Merge pull request #24 from echeran/translit2

timothypratley · web-flow · commit 0ec4d46fed31 · 2025-06-22T10:45:47.000-07:00
Add beginnings of post #2 on transliteration
diff --git a/src/internationalization/transliteration2.clj b/src/internationalization/transliteration2.clj
@@ -0,0 +1,155 @@
+^{:kindly/hide-code true     ; don't render this code to the HTML document
+  :clay             {:title  "More on transliteration"
+                     :quarto {:author   :echeran
+                              :type     :post
+                              :date     "2025-06-22"
+                              :category :clojure
+                              :tags     [:internationalization :i18n :transliteration :text
+                                         :string :transformation :regex :icu :tree :graph :traversal]}}}
+(ns internationalization.transliteration2
+  (:require [clj-thamil.format :as fmt]
+            [clj-thamil.format.convert :as cvt]

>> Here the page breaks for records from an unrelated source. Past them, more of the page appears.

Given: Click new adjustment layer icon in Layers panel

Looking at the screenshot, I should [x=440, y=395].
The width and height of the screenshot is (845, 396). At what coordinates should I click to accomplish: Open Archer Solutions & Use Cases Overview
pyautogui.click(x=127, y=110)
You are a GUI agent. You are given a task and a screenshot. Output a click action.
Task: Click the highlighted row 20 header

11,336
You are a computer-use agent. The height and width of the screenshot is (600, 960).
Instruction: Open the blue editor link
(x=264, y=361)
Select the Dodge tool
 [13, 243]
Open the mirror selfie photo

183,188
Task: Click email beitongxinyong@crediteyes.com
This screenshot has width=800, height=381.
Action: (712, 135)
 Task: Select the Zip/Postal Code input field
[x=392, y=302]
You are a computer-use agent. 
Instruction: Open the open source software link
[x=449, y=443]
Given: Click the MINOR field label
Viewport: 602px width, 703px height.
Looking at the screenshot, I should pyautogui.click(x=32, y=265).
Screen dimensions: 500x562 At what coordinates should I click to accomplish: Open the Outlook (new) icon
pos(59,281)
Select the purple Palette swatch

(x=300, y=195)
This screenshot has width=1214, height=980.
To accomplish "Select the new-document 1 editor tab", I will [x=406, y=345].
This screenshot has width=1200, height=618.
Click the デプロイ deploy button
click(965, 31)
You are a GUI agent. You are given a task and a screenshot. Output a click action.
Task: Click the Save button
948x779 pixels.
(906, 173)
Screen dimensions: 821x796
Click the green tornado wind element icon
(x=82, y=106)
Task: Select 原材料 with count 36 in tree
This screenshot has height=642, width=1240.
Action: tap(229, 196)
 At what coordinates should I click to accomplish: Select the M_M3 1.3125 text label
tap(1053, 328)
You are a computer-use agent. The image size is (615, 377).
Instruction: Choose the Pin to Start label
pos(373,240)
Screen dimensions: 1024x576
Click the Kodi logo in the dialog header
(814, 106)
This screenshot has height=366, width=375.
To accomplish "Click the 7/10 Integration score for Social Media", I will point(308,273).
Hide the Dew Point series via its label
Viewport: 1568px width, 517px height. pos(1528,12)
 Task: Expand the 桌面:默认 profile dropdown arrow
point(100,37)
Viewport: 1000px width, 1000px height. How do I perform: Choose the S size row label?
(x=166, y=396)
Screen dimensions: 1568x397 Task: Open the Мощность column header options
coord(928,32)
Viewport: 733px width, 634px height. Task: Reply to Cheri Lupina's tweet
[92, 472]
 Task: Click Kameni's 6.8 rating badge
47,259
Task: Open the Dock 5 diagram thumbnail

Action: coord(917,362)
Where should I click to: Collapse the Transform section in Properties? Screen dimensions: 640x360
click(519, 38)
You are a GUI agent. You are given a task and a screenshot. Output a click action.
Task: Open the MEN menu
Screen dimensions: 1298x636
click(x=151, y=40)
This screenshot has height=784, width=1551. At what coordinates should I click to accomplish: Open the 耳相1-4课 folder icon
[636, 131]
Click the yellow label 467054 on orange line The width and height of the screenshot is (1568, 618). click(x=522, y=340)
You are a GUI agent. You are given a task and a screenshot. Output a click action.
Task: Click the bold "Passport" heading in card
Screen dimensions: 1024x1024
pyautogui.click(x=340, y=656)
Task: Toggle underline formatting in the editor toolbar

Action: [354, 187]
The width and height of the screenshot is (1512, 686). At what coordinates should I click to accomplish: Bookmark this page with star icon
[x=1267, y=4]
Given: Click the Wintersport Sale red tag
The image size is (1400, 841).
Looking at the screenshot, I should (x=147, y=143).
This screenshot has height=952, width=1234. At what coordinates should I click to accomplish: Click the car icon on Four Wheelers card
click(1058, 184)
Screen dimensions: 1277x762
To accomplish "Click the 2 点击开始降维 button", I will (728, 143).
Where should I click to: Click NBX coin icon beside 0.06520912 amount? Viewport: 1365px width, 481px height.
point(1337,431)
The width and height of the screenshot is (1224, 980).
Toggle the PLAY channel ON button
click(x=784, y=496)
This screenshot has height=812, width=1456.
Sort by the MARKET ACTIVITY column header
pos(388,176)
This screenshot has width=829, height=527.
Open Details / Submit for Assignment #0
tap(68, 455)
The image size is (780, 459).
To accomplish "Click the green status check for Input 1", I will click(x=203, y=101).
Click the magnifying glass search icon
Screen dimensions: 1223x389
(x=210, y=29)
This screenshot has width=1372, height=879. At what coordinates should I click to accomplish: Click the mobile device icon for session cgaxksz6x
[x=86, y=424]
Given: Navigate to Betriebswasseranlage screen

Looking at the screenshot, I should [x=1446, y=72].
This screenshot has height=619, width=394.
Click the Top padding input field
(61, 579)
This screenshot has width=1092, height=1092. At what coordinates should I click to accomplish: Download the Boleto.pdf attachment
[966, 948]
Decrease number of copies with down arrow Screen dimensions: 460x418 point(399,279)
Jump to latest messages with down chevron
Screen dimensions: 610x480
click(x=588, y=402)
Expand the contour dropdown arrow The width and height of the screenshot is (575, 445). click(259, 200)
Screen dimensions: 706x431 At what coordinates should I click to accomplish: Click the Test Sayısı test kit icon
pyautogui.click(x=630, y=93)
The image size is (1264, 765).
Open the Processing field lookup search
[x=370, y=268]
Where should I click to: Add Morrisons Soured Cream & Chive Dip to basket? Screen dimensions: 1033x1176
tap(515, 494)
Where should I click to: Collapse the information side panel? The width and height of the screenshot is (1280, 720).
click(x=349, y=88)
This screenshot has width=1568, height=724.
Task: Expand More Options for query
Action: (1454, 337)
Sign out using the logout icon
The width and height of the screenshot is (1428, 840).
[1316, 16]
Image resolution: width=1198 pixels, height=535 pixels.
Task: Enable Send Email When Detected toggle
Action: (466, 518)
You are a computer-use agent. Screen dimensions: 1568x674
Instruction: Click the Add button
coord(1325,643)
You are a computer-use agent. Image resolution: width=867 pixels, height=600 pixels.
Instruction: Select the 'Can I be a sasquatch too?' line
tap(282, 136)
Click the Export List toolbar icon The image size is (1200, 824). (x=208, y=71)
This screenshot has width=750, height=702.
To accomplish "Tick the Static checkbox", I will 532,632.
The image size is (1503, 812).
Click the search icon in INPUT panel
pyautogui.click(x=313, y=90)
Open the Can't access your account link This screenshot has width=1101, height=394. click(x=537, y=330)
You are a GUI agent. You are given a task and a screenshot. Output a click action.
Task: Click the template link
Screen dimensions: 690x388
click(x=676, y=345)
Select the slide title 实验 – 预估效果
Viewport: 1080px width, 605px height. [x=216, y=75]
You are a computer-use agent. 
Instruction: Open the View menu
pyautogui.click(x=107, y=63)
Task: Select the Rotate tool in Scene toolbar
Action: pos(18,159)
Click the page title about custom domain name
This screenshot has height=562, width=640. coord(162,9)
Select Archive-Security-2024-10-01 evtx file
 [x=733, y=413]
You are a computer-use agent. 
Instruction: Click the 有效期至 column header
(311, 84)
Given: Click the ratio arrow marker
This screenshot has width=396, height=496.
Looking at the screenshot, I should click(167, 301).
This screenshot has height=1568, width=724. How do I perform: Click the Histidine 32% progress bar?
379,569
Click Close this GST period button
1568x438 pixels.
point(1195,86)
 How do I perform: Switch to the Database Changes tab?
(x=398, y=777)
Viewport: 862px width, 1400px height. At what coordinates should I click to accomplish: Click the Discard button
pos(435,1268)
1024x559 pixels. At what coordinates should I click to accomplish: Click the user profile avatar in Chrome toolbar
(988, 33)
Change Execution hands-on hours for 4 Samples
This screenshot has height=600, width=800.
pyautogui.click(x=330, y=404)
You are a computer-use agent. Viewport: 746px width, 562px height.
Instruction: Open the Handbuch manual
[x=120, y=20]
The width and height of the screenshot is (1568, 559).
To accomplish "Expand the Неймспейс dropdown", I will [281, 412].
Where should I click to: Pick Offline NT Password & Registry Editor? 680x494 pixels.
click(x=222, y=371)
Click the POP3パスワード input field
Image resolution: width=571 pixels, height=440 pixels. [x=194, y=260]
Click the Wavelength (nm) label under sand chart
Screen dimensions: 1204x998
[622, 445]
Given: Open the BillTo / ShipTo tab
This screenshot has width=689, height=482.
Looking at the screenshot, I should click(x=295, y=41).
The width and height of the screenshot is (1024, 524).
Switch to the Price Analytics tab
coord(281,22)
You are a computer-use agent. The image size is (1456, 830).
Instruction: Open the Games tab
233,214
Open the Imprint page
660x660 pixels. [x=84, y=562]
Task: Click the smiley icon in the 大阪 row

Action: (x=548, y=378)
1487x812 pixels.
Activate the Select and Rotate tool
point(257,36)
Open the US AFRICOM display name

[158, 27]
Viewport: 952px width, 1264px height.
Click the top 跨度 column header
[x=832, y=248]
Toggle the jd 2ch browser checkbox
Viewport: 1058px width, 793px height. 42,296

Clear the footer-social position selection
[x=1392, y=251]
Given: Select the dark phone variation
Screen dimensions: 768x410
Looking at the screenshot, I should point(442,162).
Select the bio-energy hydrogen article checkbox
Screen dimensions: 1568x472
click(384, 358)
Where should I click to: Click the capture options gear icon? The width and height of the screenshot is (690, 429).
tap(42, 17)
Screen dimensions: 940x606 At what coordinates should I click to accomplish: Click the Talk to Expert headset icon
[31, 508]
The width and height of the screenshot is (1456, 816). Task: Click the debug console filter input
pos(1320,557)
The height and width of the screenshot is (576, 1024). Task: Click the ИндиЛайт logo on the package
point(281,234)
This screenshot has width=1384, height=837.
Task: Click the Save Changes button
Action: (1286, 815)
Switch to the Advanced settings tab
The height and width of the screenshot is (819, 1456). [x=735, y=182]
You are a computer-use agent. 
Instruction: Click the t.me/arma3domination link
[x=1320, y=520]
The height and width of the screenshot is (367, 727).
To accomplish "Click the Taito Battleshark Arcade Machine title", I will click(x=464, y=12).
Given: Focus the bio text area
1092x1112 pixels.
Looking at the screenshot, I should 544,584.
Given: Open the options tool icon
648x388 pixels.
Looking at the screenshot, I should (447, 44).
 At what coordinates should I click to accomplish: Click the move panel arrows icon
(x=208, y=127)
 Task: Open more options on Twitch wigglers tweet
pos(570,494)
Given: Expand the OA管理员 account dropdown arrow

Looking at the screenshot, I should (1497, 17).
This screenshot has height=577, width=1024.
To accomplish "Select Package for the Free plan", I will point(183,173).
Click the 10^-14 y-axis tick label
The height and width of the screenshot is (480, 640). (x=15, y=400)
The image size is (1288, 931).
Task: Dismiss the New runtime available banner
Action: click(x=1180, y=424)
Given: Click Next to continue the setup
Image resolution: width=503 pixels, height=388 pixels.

+            [clojure.string :as str]))
+
+;; In the last post on [transliteration](transliteration.html), I introduced the idea of transliteration
+;; as implemented in programming, and pointed out that the process of transforming text is more general.
+;; In that regard, the implementation that works for one use case will work for another. Now, the
+;; question is what is the most efficient and appropriate implementation?
+;;
+;; I talked about a prefix tree as easy for storing the sub-/strings to match on. However, in my pure
+;; Clojure implementation of a prefix tree, which is implemented using nested maps, the performance is
+;; slow. Very slow! But that's not a reflection of Clojure, which is a language that is very practical
+;; and optimizes what it can. And the ethos of Clojure programming follows the maxim in programming,
+;; stemming
+;; [from early Unix, of "make it work, make it right, make it fast"](https://wiki.c2.com/?MakeItWorkMakeItRightMakeItFast).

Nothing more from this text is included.